Personal information
- Date of birth: 17 October 1958 (age 67)
- Place of birth: Handlová, Czechoslovakia

Senior career*
- Years: Team / Apps / (Gls)
- 1979–1985: Plastika Nitra
- 1985–1986: VTJ Tábor
- 1986–1990: Plastika Nitra
- 1990–1997: Wacker Wien

International career
- 1982: Czechoslovakia / 1 / (0)

Managerial career
- 2020–2022: Slovan Nitra Chrenova
- 2023: FC Nitra
- 2025–: Slovan Nitra Chrenova

= Dušan Borko =

Slovak footballer (born 1958)

Dušan Borko (born 17 October 1958) is a Slovak former footballer who played as a striker. He played one match for the Czechoslovakia national football team in 1982. He played 199 games in the league and scored 56 goals. He is most known for playing with Plastika Nitra, with whom he has the second most appearances in the club's history.

== Club career ==
Borko went to Nitra in 1979 to study at the VŠP and play football. Out of several offers, he would choose Slovan Nitra, a club which at the time played in the Czechoslovak First League. He played in the 1987 Slovak Cup final against DAC Dunajská Streda, being substituted off in the 77th minute before Nitra would lose 6–5 on penalties after drawing 0–0 at full time. Borko played a total of 199 games in the league for Nitra, scoring 56 goals. He later played for amateur site FK Veľkej Lehôtky. He scored for the club in a 6–0 win against FC Ibbenbüren in an international friendly.

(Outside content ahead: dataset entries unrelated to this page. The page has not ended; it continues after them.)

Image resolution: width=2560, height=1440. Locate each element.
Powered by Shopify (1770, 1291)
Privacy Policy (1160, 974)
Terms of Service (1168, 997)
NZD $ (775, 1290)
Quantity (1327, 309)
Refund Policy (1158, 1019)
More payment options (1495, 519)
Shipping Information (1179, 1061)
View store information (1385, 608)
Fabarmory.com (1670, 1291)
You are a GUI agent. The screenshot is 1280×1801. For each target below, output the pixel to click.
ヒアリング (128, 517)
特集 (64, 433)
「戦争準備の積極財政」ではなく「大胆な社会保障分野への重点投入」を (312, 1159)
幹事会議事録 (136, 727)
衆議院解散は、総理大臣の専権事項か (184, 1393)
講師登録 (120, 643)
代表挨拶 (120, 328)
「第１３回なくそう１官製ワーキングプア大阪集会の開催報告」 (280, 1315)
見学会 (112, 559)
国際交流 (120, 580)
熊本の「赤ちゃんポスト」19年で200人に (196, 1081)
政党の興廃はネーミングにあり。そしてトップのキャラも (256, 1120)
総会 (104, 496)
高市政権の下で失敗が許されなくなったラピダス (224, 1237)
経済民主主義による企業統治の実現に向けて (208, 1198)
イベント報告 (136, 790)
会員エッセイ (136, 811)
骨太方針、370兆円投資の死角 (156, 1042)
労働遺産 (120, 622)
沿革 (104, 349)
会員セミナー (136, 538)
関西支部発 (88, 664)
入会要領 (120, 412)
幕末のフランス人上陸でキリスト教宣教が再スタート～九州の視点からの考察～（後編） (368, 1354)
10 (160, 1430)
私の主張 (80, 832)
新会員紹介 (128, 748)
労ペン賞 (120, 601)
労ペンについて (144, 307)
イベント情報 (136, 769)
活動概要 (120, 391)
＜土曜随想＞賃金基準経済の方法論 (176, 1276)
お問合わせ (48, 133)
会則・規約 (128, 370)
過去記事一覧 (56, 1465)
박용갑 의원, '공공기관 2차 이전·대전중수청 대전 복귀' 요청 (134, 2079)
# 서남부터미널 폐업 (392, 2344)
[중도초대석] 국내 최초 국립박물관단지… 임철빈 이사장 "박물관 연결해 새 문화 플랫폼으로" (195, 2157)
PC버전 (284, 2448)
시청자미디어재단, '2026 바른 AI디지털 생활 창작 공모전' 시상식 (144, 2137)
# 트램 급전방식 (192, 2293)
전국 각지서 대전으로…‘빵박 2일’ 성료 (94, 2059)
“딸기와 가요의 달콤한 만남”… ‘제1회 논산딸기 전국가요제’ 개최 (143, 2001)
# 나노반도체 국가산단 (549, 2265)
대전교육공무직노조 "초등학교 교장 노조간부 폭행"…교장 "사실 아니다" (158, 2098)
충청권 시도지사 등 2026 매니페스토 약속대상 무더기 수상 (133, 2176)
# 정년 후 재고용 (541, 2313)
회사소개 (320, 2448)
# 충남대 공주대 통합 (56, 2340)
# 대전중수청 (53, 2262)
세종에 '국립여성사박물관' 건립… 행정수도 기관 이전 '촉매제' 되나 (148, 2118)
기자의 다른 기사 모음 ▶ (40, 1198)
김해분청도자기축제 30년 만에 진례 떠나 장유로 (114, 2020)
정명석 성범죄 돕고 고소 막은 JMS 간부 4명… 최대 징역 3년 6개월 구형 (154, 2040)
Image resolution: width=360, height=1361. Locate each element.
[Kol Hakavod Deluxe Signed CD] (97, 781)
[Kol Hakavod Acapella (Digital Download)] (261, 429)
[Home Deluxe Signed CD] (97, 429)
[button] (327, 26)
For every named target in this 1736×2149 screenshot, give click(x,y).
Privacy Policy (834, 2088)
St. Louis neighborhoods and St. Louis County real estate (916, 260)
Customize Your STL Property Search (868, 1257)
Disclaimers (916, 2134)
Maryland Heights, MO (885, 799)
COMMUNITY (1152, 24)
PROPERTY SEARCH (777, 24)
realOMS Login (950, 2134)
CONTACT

== International career ==
In 1982, Borko was called up to feature for the Czechoslovakia national football team in a friendly match against Brazil. He came on as a substitute in the 79th minute of a 1–1 draw.

== Coaching career ==
After his retirement, Borko was an assistant coach to Ivan Horn at FC Nitra. He later became the executive director for two years and then again an assistant to coach Jozef Prochotský. In 2020, he became the head coach of 8th tier side, Slovan Nitra Chrenova. He helped the side get promoted back into the regional competitions. On 27 February 2023, Borko became the head coach of Nitra. In April 2025, he re-joined Slovan Nitra Chrenova, taking the position of manager.